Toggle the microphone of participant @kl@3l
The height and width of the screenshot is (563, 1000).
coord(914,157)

──────────────────────────────

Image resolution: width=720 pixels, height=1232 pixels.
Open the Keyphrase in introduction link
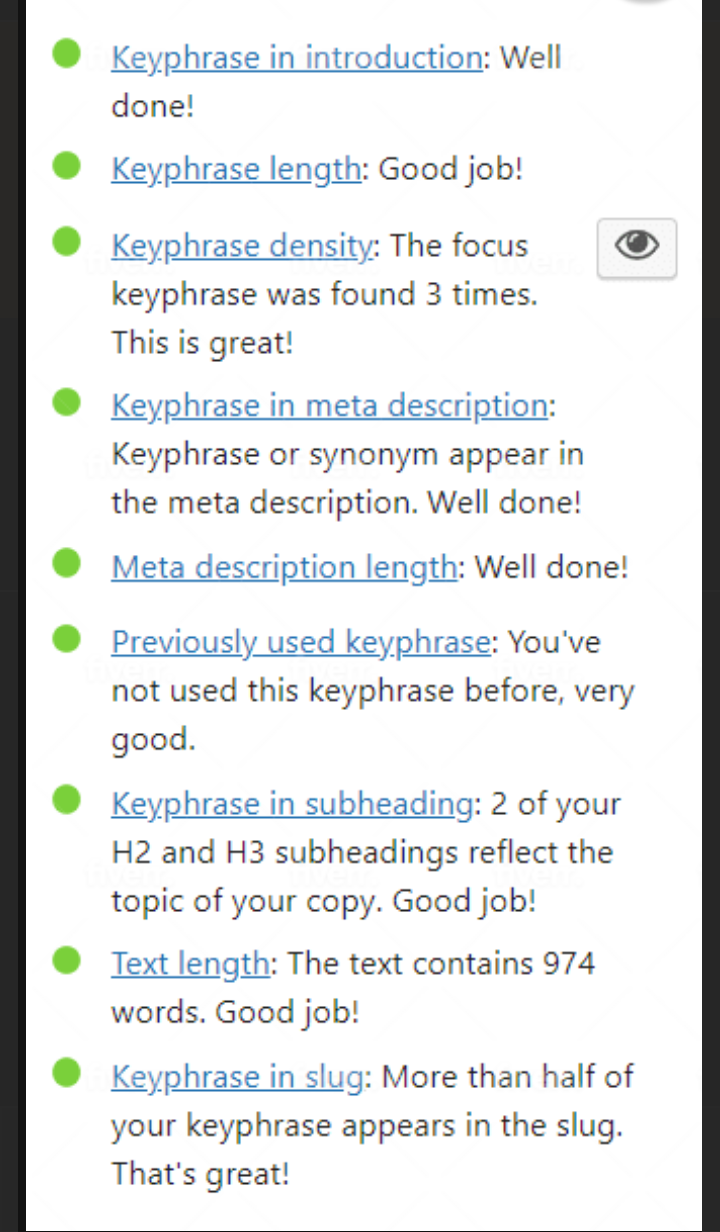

──────────────────────────────

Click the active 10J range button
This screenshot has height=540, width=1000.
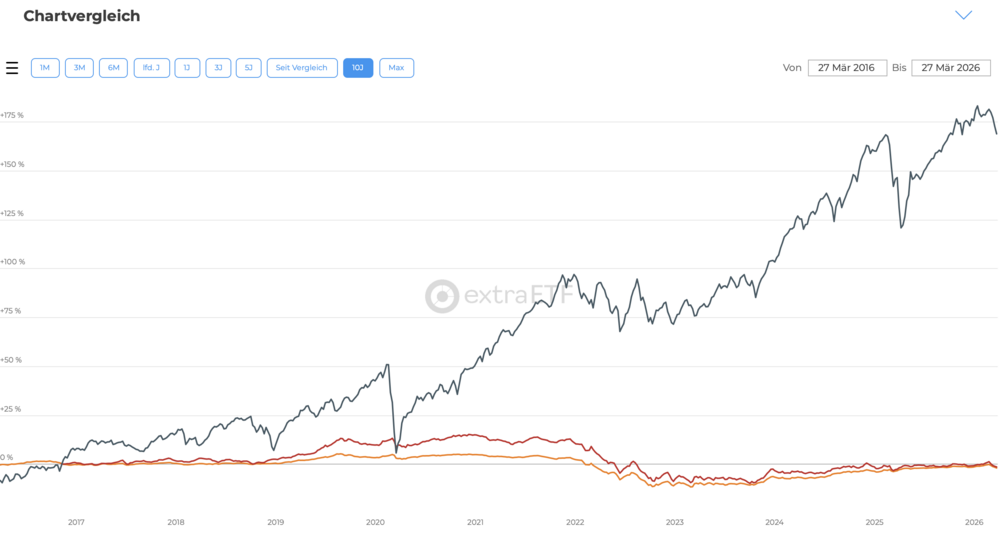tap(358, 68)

──────────────────────────────

● **WHAT YOU ARE ASKED TO DO**: In the records above, the line with "Image resolution: width=720" marks the start and the line with "Open the Keyphrase in introduction link" marks the end; copy that stretch exactly, both lines included, and nothing else.

● **ANSWER TO THIS EXERCISE**:
Image resolution: width=720 pixels, height=1232 pixels.
Open the Keyphrase in introduction link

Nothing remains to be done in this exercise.